» Your assignment:
Look below for the line containing "The height and"; from there, print each line exactly up to and including the line containing "Instruction: Click the cancelled cheque icon", and stop.
___ Data for this task ___
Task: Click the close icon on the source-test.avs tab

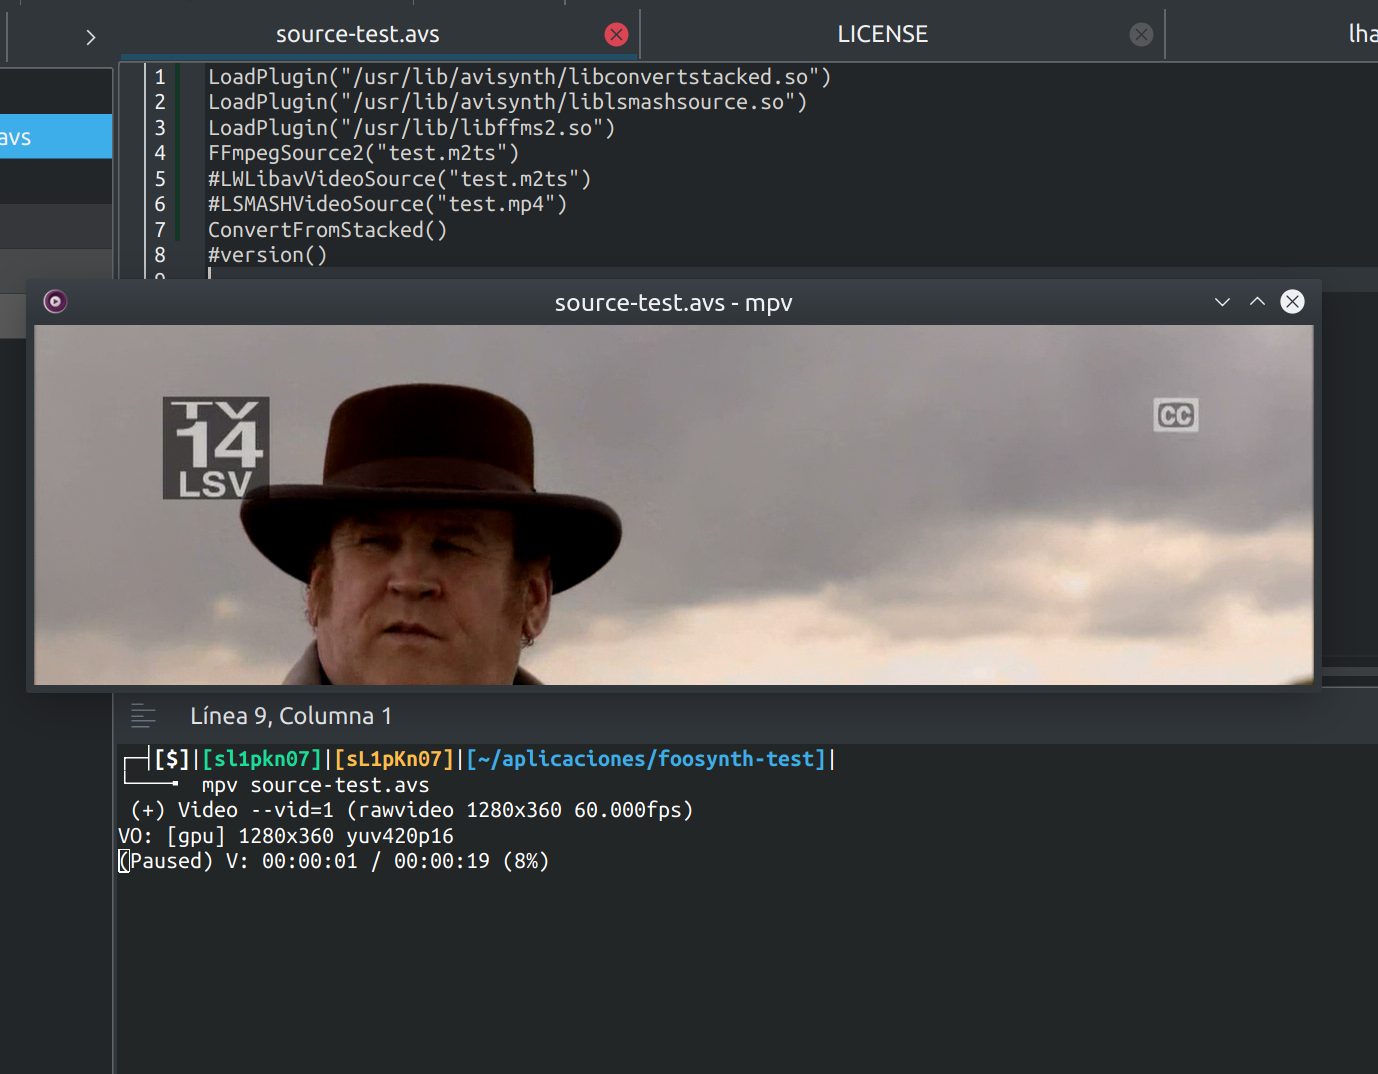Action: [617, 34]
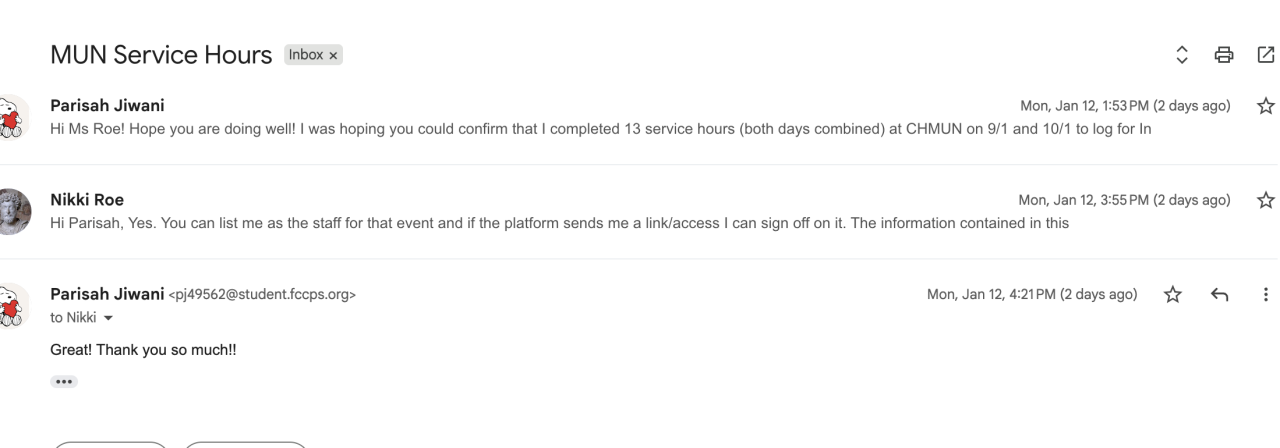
___
___ Data for this task ___
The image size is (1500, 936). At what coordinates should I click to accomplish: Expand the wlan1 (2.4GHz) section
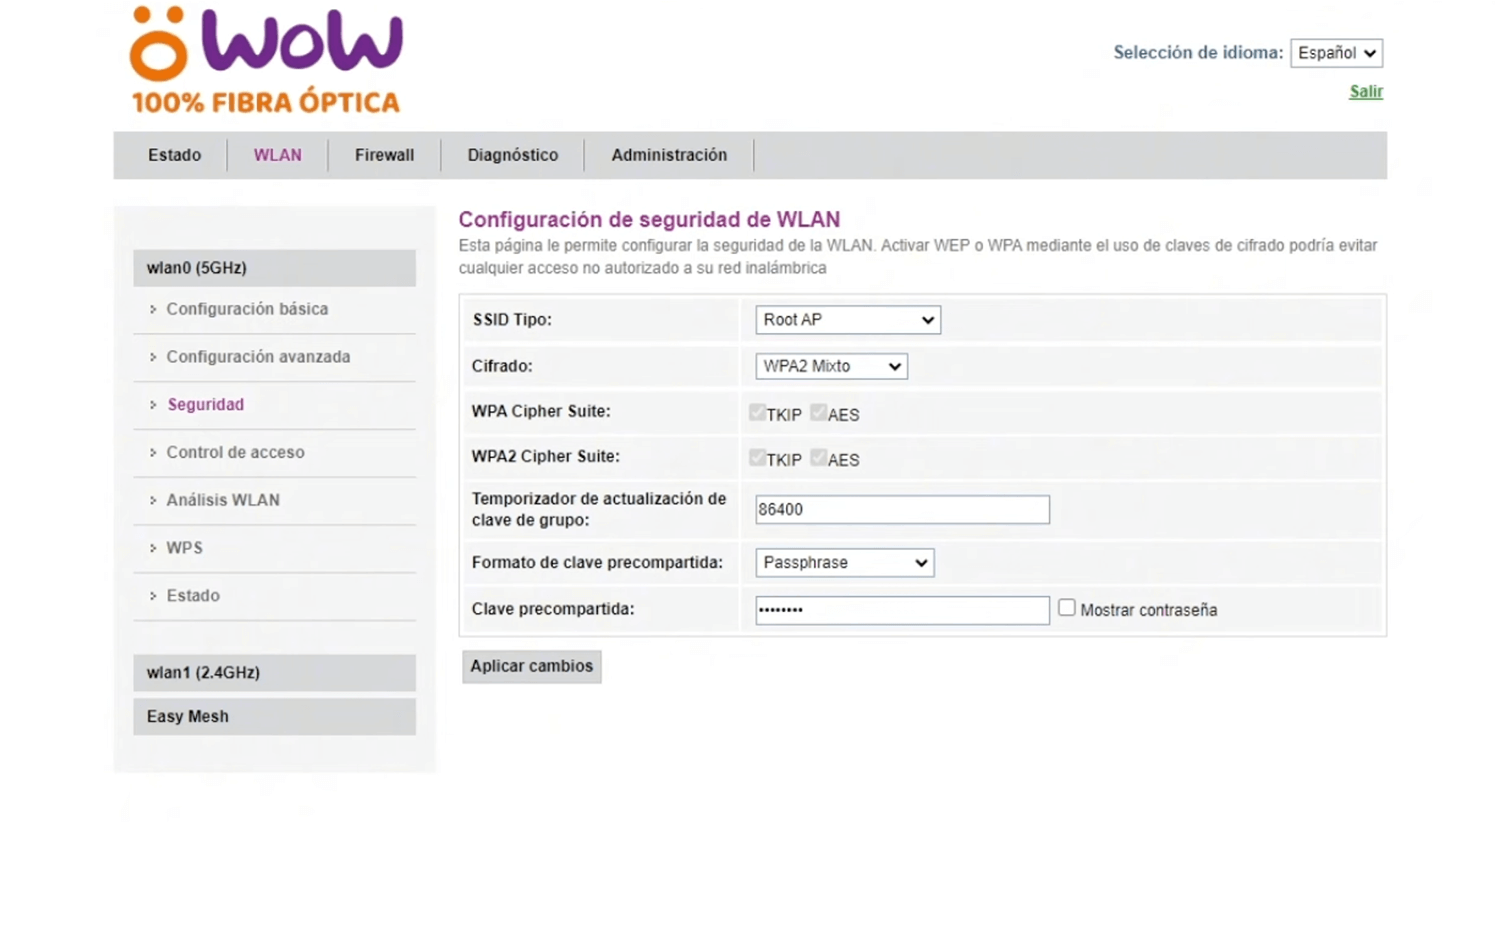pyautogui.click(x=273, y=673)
___
___ Data for this task ___
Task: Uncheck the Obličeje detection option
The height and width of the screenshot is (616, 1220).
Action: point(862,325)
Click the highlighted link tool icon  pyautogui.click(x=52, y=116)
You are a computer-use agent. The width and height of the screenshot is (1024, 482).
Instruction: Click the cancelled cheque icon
___
» Exercise result:
The height and width of the screenshot is (616, 1220).
Action: point(862,325)
Click the highlighted link tool icon  pyautogui.click(x=52, y=116)
You are a computer-use agent. The width and height of the screenshot is (1024, 482).
Instruction: Click the cancelled cheque icon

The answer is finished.